The recently enacted “U.S. Troop Appropriations bill contains numerous other provisions impacting a wide array of individuals and businesses.  The bill contains two tax-related provisions of particular interest and value for farmers and other small businesses.

The first provision, also the one that will impact the greatest number of businesses, increases the 2007 Section 179 deduction from $112,000 to $125,000.  Additionally, the maximum annual investment in qualifying property is also increased from $450,000 to $500,000.  There is a continuing dollar for dollar phase-out for investments in qualifying assets over the $500,000 amount.  The Section 179 provision is of significant tax planning value to small businesses.  Really large businesses frequently will make annual investments in qualifying property greater than $625,000 thus eliminating the Section 179 deduction available on their tax return.

The second provision is more for show than doe – for most taxpayers.  This provision allows a husband and wife, both materially participating in a sole proprietorship business, to each report one-half of the income and expenses on separate Schedule Fs or Schedule Cs.  Prior to this legislation, a husband and wife operating a sole proprietorship together – had to report the income and expense on either the husband’s or the wife’s business schedule, but not both.  Previously the only way they could split the income was to file a partnership tax return.  So this provision does provide some tax simplification. 

However, couples will want to give considerable thought to the self-employment tax costs and the probably Social Security retirement benefits before electing to split the reporting of business income and expenses. 

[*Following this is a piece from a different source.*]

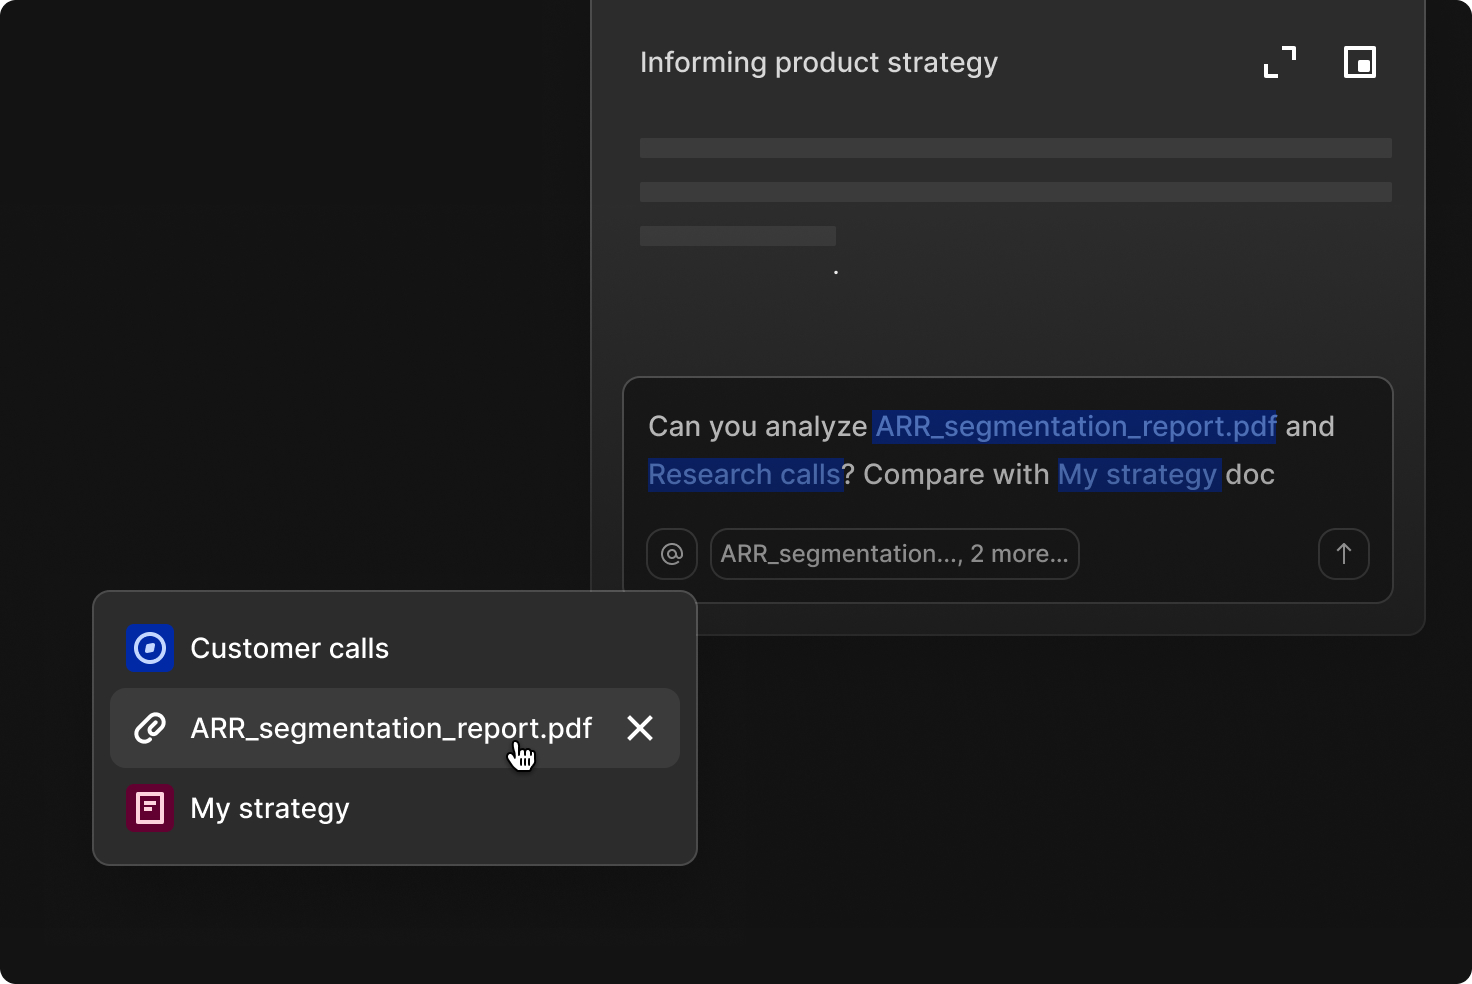Click the word "doc" in the message box

tap(1250, 475)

The last tax provision I’d like to mention today, is one that is getting substantial debate around the State of Missouri.  This bill, passed by the Missouri House and Senate, is now sitting on the governor’s desk – is the Qualified Beef Tax Credit.  This bill, if signed by the governor, provides a Missouri tax credit to beef producers, if they retain their calves and sell them at a weight greater than 450 pounds. The credit would be equal to 10 cents per pound for weights of qualified animals above 450 pounds.  Qualifying beef animals are defined as an animal born in this state after August 28, 2008 that was raised and backgrounded or finished in this state – that weighs more than 450 pounds, excluding any beef animal more than thirty months of age.

If the total claimed beef tax credits from all qualified producer/applicants exceeds $10 million in any year, the $10 million will be prorated among the qualified producer/applicants.